● WHAT THE TASK REQUIRES
Reproduce every one of the records below verbatim, line for line.

● MATERIAL

-=-=-=-=-

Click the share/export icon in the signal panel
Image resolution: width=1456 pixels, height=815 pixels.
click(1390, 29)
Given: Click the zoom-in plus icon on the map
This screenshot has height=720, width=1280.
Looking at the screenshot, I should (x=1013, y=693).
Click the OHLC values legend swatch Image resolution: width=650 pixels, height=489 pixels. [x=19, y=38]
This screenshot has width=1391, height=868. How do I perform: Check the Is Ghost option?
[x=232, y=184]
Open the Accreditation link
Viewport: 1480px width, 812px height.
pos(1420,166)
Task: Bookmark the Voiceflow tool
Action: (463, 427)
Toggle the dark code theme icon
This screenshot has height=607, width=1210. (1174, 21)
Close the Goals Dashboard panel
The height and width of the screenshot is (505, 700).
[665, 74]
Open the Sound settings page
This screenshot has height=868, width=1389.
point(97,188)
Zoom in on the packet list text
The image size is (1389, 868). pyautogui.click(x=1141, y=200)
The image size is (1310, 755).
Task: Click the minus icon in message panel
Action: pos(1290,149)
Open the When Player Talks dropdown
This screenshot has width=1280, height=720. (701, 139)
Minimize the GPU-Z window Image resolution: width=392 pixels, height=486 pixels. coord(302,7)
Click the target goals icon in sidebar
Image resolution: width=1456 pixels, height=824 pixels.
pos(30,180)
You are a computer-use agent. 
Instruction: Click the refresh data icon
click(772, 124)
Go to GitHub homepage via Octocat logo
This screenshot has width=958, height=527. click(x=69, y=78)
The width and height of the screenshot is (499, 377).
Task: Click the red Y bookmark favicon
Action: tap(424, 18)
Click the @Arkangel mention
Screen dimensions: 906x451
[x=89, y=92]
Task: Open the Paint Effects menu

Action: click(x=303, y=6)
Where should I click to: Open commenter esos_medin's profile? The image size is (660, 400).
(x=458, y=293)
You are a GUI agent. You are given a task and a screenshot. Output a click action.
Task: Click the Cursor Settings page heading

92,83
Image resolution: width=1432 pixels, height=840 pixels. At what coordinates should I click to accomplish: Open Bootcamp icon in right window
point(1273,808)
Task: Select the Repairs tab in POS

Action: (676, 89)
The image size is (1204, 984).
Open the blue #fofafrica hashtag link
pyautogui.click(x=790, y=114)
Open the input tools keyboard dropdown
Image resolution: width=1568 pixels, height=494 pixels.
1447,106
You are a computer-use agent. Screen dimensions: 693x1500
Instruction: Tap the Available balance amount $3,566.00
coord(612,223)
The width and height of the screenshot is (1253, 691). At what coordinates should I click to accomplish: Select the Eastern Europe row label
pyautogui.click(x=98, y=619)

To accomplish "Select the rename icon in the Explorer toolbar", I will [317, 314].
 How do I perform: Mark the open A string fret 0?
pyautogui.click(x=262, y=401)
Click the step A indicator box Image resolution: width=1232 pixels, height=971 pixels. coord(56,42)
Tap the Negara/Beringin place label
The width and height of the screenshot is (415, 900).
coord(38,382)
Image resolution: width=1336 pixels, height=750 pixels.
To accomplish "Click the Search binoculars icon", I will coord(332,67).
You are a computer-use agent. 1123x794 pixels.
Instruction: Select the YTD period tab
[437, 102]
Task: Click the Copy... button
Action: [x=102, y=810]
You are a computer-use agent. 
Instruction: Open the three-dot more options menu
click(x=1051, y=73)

-=-=-=-=-

● RESULT FOR THIS EXERCISE
Click the share/export icon in the signal panel
Image resolution: width=1456 pixels, height=815 pixels.
click(1390, 29)
Given: Click the zoom-in plus icon on the map
This screenshot has height=720, width=1280.
Looking at the screenshot, I should (x=1013, y=693).
Click the OHLC values legend swatch Image resolution: width=650 pixels, height=489 pixels. [x=19, y=38]
This screenshot has width=1391, height=868. How do I perform: Check the Is Ghost option?
[x=232, y=184]
Open the Accreditation link
Viewport: 1480px width, 812px height.
pos(1420,166)
Task: Bookmark the Voiceflow tool
Action: (463, 427)
Toggle the dark code theme icon
This screenshot has height=607, width=1210. (1174, 21)
Close the Goals Dashboard panel
The height and width of the screenshot is (505, 700).
[665, 74]
Open the Sound settings page
This screenshot has height=868, width=1389.
point(97,188)
Zoom in on the packet list text
The image size is (1389, 868). pyautogui.click(x=1141, y=200)
The image size is (1310, 755).
Task: Click the minus icon in message panel
Action: pos(1290,149)
Open the When Player Talks dropdown
This screenshot has width=1280, height=720. (701, 139)
Minimize the GPU-Z window Image resolution: width=392 pixels, height=486 pixels. coord(302,7)
Click the target goals icon in sidebar
Image resolution: width=1456 pixels, height=824 pixels.
pos(30,180)
You are a computer-use agent. 
Instruction: Click the refresh data icon
click(772, 124)
Go to GitHub homepage via Octocat logo
This screenshot has width=958, height=527. click(x=69, y=78)
The width and height of the screenshot is (499, 377).
Task: Click the red Y bookmark favicon
Action: tap(424, 18)
Click the @Arkangel mention
Screen dimensions: 906x451
[x=89, y=92]
Task: Open the Paint Effects menu

Action: click(x=303, y=6)
Where should I click to: Open commenter esos_medin's profile? The image size is (660, 400).
(x=458, y=293)
You are a GUI agent. You are given a task and a screenshot. Output a click action.
Task: Click the Cursor Settings page heading

92,83
Image resolution: width=1432 pixels, height=840 pixels. At what coordinates should I click to accomplish: Open Bootcamp icon in right window
point(1273,808)
Task: Select the Repairs tab in POS

Action: (676, 89)
The image size is (1204, 984).
Open the blue #fofafrica hashtag link
pyautogui.click(x=790, y=114)
Open the input tools keyboard dropdown
Image resolution: width=1568 pixels, height=494 pixels.
1447,106
You are a computer-use agent. Screen dimensions: 693x1500
Instruction: Tap the Available balance amount $3,566.00
coord(612,223)
The width and height of the screenshot is (1253, 691). At what coordinates should I click to accomplish: Select the Eastern Europe row label
pyautogui.click(x=98, y=619)

To accomplish "Select the rename icon in the Explorer toolbar", I will [317, 314].
 How do I perform: Mark the open A string fret 0?
pyautogui.click(x=262, y=401)
Click the step A indicator box Image resolution: width=1232 pixels, height=971 pixels. coord(56,42)
Tap the Negara/Beringin place label
The width and height of the screenshot is (415, 900).
coord(38,382)
Image resolution: width=1336 pixels, height=750 pixels.
To accomplish "Click the Search binoculars icon", I will coord(332,67).
You are a computer-use agent. 1123x794 pixels.
Instruction: Select the YTD period tab
[437, 102]
Task: Click the Copy... button
Action: [x=102, y=810]
You are a computer-use agent. 
Instruction: Open the three-dot more options menu
click(x=1051, y=73)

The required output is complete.